Anzi, per quanto riguarda le musiche, ho voluto che fossero divise in tre atti. Il primo atto è caratterizzato da sonorità misteriose e d’atmosfera; il secondo, quando sorgono diversi dubbi, è dominato dal sintetizzatore che ricorda i film horror che guardavo da giovane; e il terzo è un tripudio di archi. Nonostante questo sia un film di genere, è anche e soprattutto un melodramma e una tragedia.”

Indubbiamente il film parla della famiglia, ma contiene anche una forte tensione sessuale. Perché?

“Sì, è un film in cui chiunque potrebbe finire a letto con chiunque.
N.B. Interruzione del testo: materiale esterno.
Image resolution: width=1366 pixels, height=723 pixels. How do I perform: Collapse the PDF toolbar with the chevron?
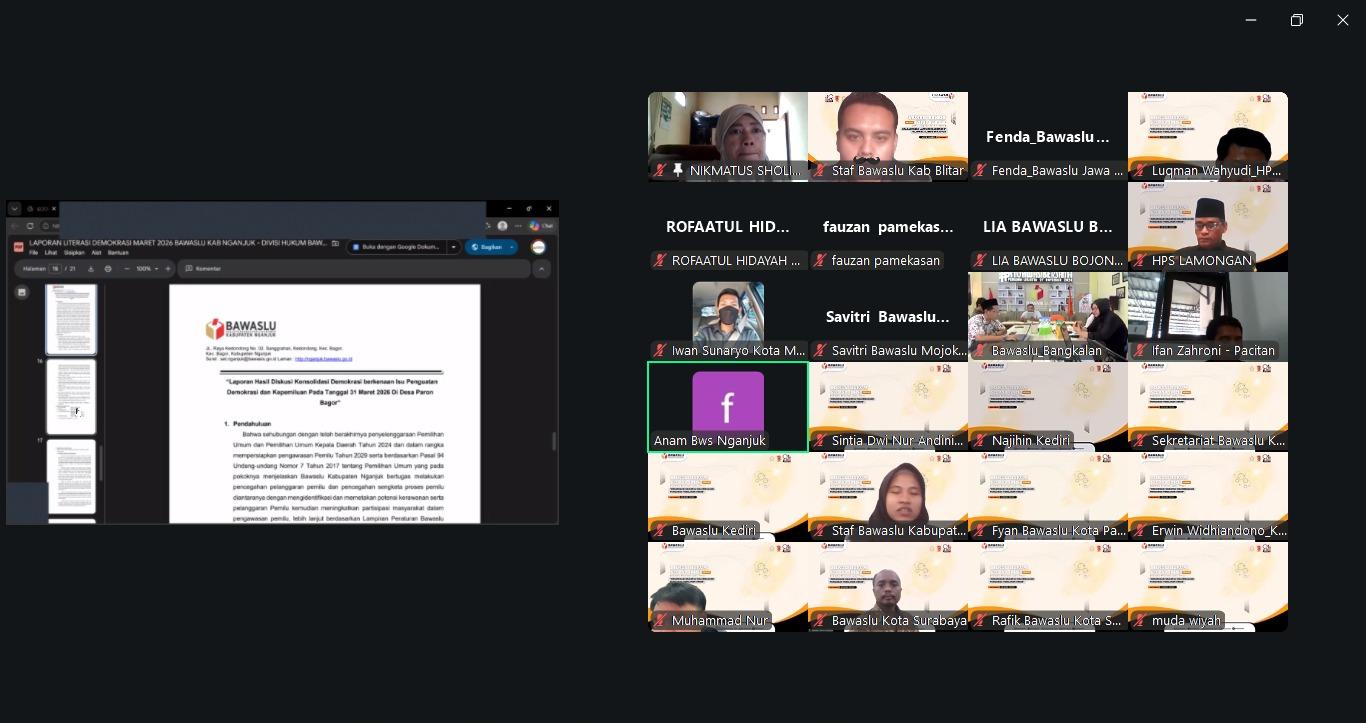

È un tabù a livello familiare, ma il desiderio è incontrollabile, no? Mi piace dare una tensione sessuale ai miei attori e alle mie attrici perché mi piace filmare i loro corpi. Di base, i corpi umani mi affascinano molto e non c’è nulla di più intrigante dei corpi degli attori. So benissimo che questa mia ossessione deriva da una frustrazione: nel cinema francese, gli attori e le attrici vengono sempre filmati con primi piani o campi medi, dalle cosce in su, come se esistessero solo a livello cerebrale. Eppure, ciò che amo del cinema sono il suo uso del linguaggio del corpo, delle trasformazioni, dei travestimenti.

È stato interessante girare Un vizio di famiglia perché ogni attore, a un certo punto, si è ritrovato nudo e hanno tutti corpi diversi! È bellissimo! Dare un’immagine erotica di Dominique Blanc (che fa la sua prima apparizione sullo schermo in un vestito semitrasparente) e di Jacques Weber, che mi ha permesso di filmarlo nudo (cosa per cui gli sono infinitamente grato), è stato un privilegio. Ho voluto filmare anche Suzanne totalmente nuda nella scena della lotta. Era agitata e io volevo che fosse bella, atletica, in forma, scattante. Si è preparata molto con un allenatore.

Poi c’è la coppia Doria-Laure. Doria è 30 centimetri più alta di Laure. È stato molto divertente. Ho cercato questa contrapposizione già durante la stesura della sceneggiatura. Solo a livello di presenza, Doria sovrasta Laure come una mantide religiosa. E sullo schermo risulta ancora più spettacolare: è un’espressione estetica di umiliazione o di dominio. Rispecchia sia la metafora dei piani della casa sia la tensione sessuale.”